Other Meanings of QBR
Beyond football and business, QBR pops up in a few niche contexts:
- Question-Based Review - An FDA regulatory process for evaluating drug applications using targeted questions rather than full reviews.
- Quarterly Budget Report - A financial summary published every quarter, common in government agencies.
- Queen's Baton Relay - The Commonwealth Games equivalent of the Olympic torch relay.
- Query Based Reporting - Reports generated from database queries rather than static templates.
Unless you're in pharma regulation or Commonwealth sports, you're looking for one of the two main definitions above.
FAQ
What does QBR stand for?
QBR stands for Total Quarterback Rating (ESPN's 0-100 football metric) or Quarterly Business Review (a strategic meeting held every 90 days). In football, 50 is average; in business, it's where teams assess performance and set next-quarter goals. Less common meanings include Question-Based Review (FDA) and Quarterly Budget Report.
What's a good QBR score in the NFL?
A score of 50 is average by design. Anything above 60 is good, 70+ is great, and 80+ is elite - typically MVP-caliber play. Below 40 means the quarterback hurt his team's chances. Full-season scores are more reliable than single-game results, which can be noisy.
How often should you run a business QBR?
Most companies run full QBRs every three months for their top 20% of accounts by revenue. Mid-tier accounts get lighter monthly check-ins.
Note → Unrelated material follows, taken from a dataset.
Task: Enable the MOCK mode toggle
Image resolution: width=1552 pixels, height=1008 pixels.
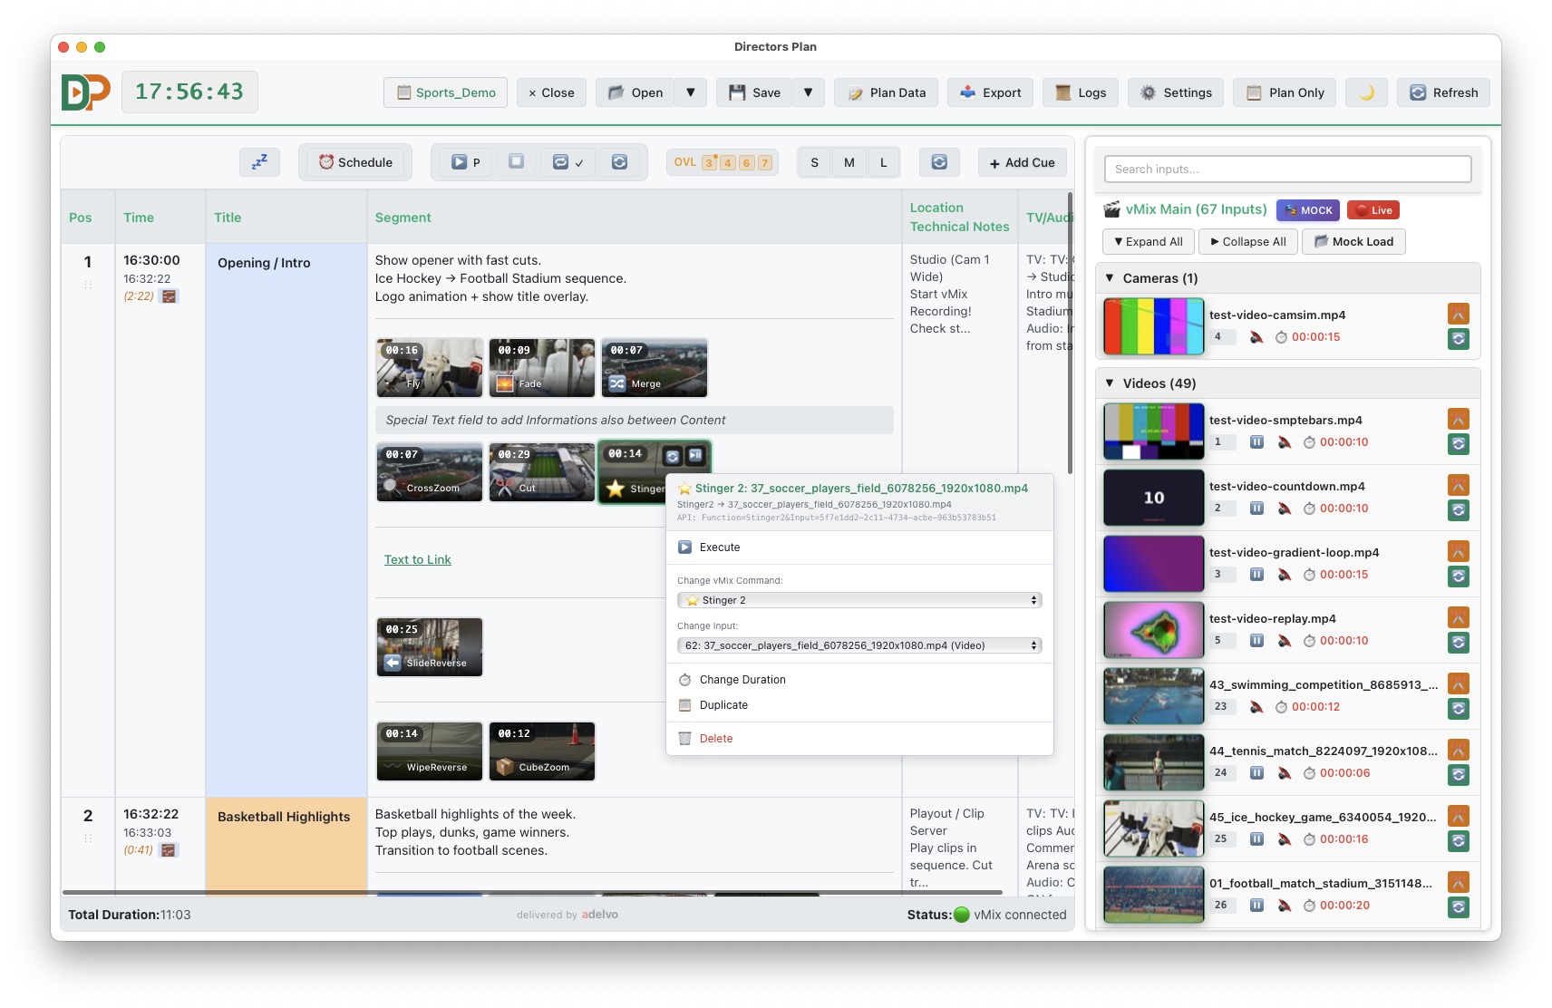Action: [1307, 209]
Running quarterly reviews for every customer wastes time - segment by account value and renewal risk to focus effort where it drives the most retention and expansion.
How do you improve pipeline metrics before a QBR?
Start with data quality. Bad contact data and high bounce rates drag pipeline numbers down regardless of rep effort. Cleaning your database and verifying emails before the quarter closes means the metrics you present reflect actual pipeline health rather than data rot.
What's the difference between a QBR and an EBR?
An EBR (Executive Business Review) involves more senior stakeholders and focuses on strategic partnership alignment, while a QBR covers operational metrics and tactical performance. Companies typically reserve EBRs for their largest accounts and use standard quarterly reviews for the rest. The distinction is scope and seniority, not format.